19        Le 7 mars 2014, la plaignante a présenté une requête à la CSC en vue d’une nouvelle audience de son appel dans 2014 CSC 13. Le 16 avril 2014, la CSC a rejeté la requête, avec dépens.

20        Le 24 avril 2014, la plaignante a présenté une demande de réexamen, conformément à l’article 43 de la Loi, aux fins d’un réexamen de la décision dans 2008 CRTFP 13 par la CRTFP. Il s’agit de la décision originale qui a ultimement mené à l’ordonnance de consentement dans 2008 CRTFP 58, à l’égard de laquelle la plaignante avait présenté une demande de contrôle judiciaire, qui avait été accueillie et, par la suite, à l’égard de laquelle des procédures ont eu lieu devant la CRTFP, la CAF et, en dernier ressort, la CSC, qui portaient sur la communication des coordonnées résidentielles par l’employeur (l’ARC) à l’agent négociateur (l’IPFPC).

21        Le 1er novembre 2014, la Loi sur la Commission des relations de travail et de l’emploi dans la fonction publique (L.C. 2013, ch. 40, art. 365) a été proclamée en vigueur (TR/2014-84), et a créé la Commission des relations de travail et de l’emploi dans la fonction publique, qui remplace l’ancienne CRTFP et le Tribunal de la dotation de la fonction publique. Le même jour, les modifications corrélatives et transitoires adoptées par les articles 366 à 466 de la Loi no 2 sur le plan d’action économique de 2013 (L.C. 2013, ch. 40) sont aussi entrées en vigueur (TR/2014-84). En vertu de l’article 393 de la Loi no 2 sur le plan d’action économique de 2013, une procédure entamée aux termes de la Loi avant le 1er novembre 2014 doit se poursuivre conformément à la Loi, dans sa version modifiée par les articles 365 à 470 de la Loi no 2 sur le plan d’action économique de 2013.

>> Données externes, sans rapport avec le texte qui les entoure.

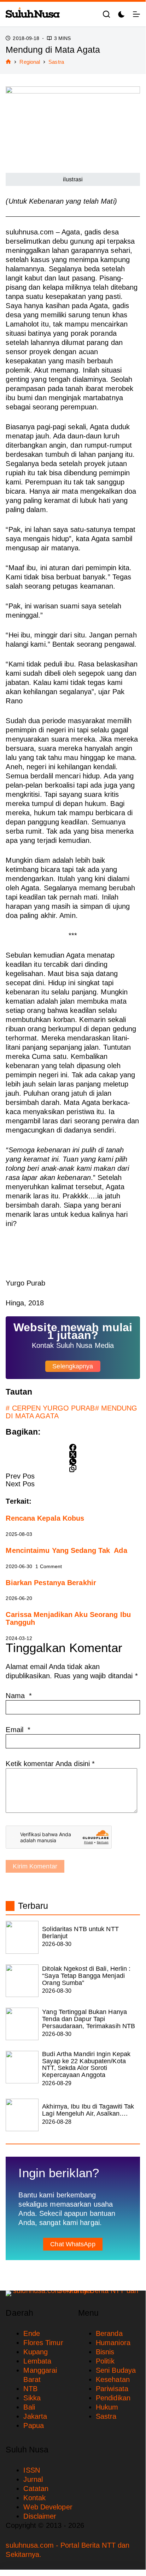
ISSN (31, 2470)
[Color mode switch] (121, 14)
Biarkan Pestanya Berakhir (51, 1583)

22        La Commission a rejeté la demande de réexamen de la plaignante (2015 CRTFP 59). Elle a présenté une demande de contrôle judiciaire de cette décision, que la CAF a refusé dans Bernard v. Canada (National Revenue), 2017 CAF 40, en affirmant ce qui suit :

[Traduction]

[…]

[10] À la suite de Bernard CSC [2014 CSC 13], le 24 avril 2014, la demanderesse a demandé que la Commission réexamine IPFPC 1 [2008 CRTFP 13]. Dans la décision faisant l’objet d’un examen, la Commission a rejeté la demande de réexamen de la demanderesse au motif que : la demanderesse n’avait pas qualité pour agir; la demande de la demanderesse était hors délai; la preuve ou l’argument sur lequel la demanderesse comptait s’appuyer n’aurait pas eu un effet important et déterminant sur le résultat d’IPFPC 1; et la demande était une tentative de remettre en litige Bernard CSC.

[…]

[17] De plus, à mon avis, la Commission a raisonnablement conclu que la demanderesse tente de remettre en litige Bernard CSC. Même si IPFPC 1 ne faisait pas expressément l’objet d’un examen dans Bernard CSC, la CSC a clairement déterminé que la communication des coordonnées domiciliaires était requise aux termes de l’alinéa 186(1)a) de la LRTFP et qu’elle était autorisée en vertu de la Loi sur la protection des renseignements personnels. Après un total de quatre procédures, devant la Commission, la Cour fédérale, la Cour d’appel fédérale et la CSC, auxquelles la demanderesse a participé, la CSC a définitivement répondu à la préoccupation de longue date de la demanderesse en ce qui a trait à la communication de ses coordonnées domiciliaires au syndicat […] Cependant, cette même préoccupation demeure au centre de la demande de réexamen […]

[…]

23         L’avis donnant lieu à la présente plainte est pratiquement le même que celui visé par l’ordonnance originale dans 2008 CRTFP 58, qui a été assujettie à la décision de la CAF ayant mené à la modification de cette ordonnance. La CRTFP a émis cette ordonnance modifiée dans 2011 CRTFP 34. Elle a été confirmée par la CAF dans 2012 CAF 92, et par la CSC dans 2014 CSC 13. La plaignante a comparu et a agi en son propre nom à l’ensemble de ces audiences et est bien au fait des antécédents et des décisions rendues.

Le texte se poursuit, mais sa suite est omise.